India is a prime example. Since the mid-2000s, the central government and various states have introduced such insurance programs in an effort to expand health-care access in low-income communities.
These kinds of public-private partnerships (PPPs) have long been integral to health-policy discussions in developing countries. Given that building physical infrastructure is often costly and plagued by bureaucratic delays, political favoritism, and budgetary constraints, national and subnational governments across Asia, Africa, and South America have implemented health-insurance schemes that enable low-income families to receive private care at substantially or fully subsidized prices.
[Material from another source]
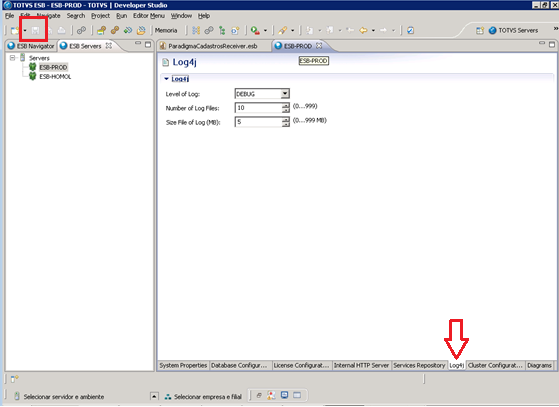
Task: Click the Selecionar empresa e filial icon
Action: (168, 396)
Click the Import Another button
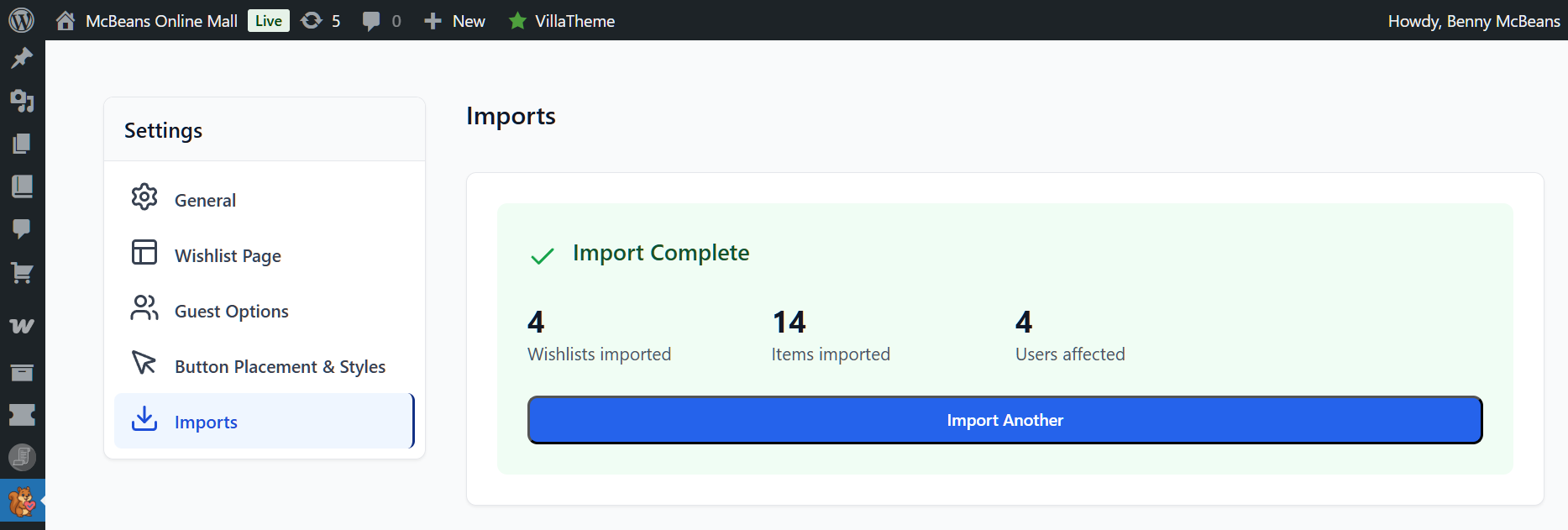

The success of these programs varies by country and depends on their design and local context. For example, China and Vietnam are often cited as success stories, with nearly 100% and 80% of their populations, respectively, covered by some health insurance scheme as of 2016. But while out-of-pocket expenses for tertiary care in China have increased, they have decreased following the PPP program’s expansion in Vietnam. India’s approach is similar to Vietnam’s, focusing on providing the poorest communities with free access to government-funded insurance.
Fully subsidized insurance can improve health outcomes by providing access to private facilities and freeing up space in public hospitals. Yet, despite numerous free insurance programs and high out-of-pocket expenditures, adoption rates in India remain low. Estimates based on data from India’s National Family Health Survey show that just 41% of Indian households have some form of health insurance. And even those who are covered seem to have little understanding of how these programs work.
This underscores the importance of the unique context of developing countries, where informal risk-sharing networks traditionally help mitigate the impact of health shocks. In rural areas, households often rely on their local communities and even join groups whose members pool money for health emergencies. Some studies show that the presence of these informal groups can reduce the willingness to pay for formal insurance. While this suggests that informal insurance crowds out formal schemes, our research shows that informal networks might actually facilitate the widespread adoption of government-provided plans. For example, the support of such networks can make it easier for people to travel to remote hospitals.
That said, governments must assess whether the PPP model is the best way to deliver health-care services. The COVID-19 pandemic has shown that health is a public good with many positive externalities and that in some cases, direct public provision might be the only feasible option. Even in less extreme circumstances, it is crucial to understand whether the money spent on one type of program could have been used more effectively elsewhere.
In an ongoing study, we examine the complex implications of the PPP model for health-care access. In theory, if the private system is better than or as good as the public one, health outcomes might improve. But if the public system is better than its private counterpart, overall health outcomes might be adversely affected. For example, one area where India consistently lags behind its peers is maternal and child health, partly owing to the low rate of hospital deliveries, which in turn can be attributed to the high cost of private services and long wait times in overcrowded government facilities. If private care were subsidized, more women might choose to deliver their babies in private hospitals instead of non-institutional settings like their homes.
We find that women often switch from public to private facilities for childbirth following the introduction of a formal health-insurance program. Moreover, such programs lead to a decrease in out-of-pocket expenses, suggesting that individuals who previously paid for private care can now access it at a subsidized rate. Households located far from hospitals, however, remain unaffected by such programs.
Recent estimates from India’s National Health Accounts reveal two significant trends: a massive decline in government spending on tertiary health care and a sharp increase in the government’s social security expenses, including social health insurance. This reflects the country’s shift from direct public provision to the PPP model for tertiary health care.
But if there are too few private facilities, reduced government spending could force people to travel longer distances to access health care. Our findings suggest that in Andhra Pradesh, where hospital density is among the highest in India, the difficulty of getting to a hospital – whether monetary or otherwise – affects insurance adoption rates, even when insurance is fully subsidized. By contrast, Vietnam’s success in achieving universal coverage can be partly attributed to substantial public investment in hospitals and health centers.
If India’s new social insurance policy leads to the establishment of private hospitals, it could expand access to tertiary health care and offset reduced government spending. However, if the growth of these facilities is concentrated in urban areas, far fewer people will benefit. To make essential health-care services accessible to all, it is not enough to foster PPPs. It is also crucial to ensure that private hospitals are accessible in all parts of the country.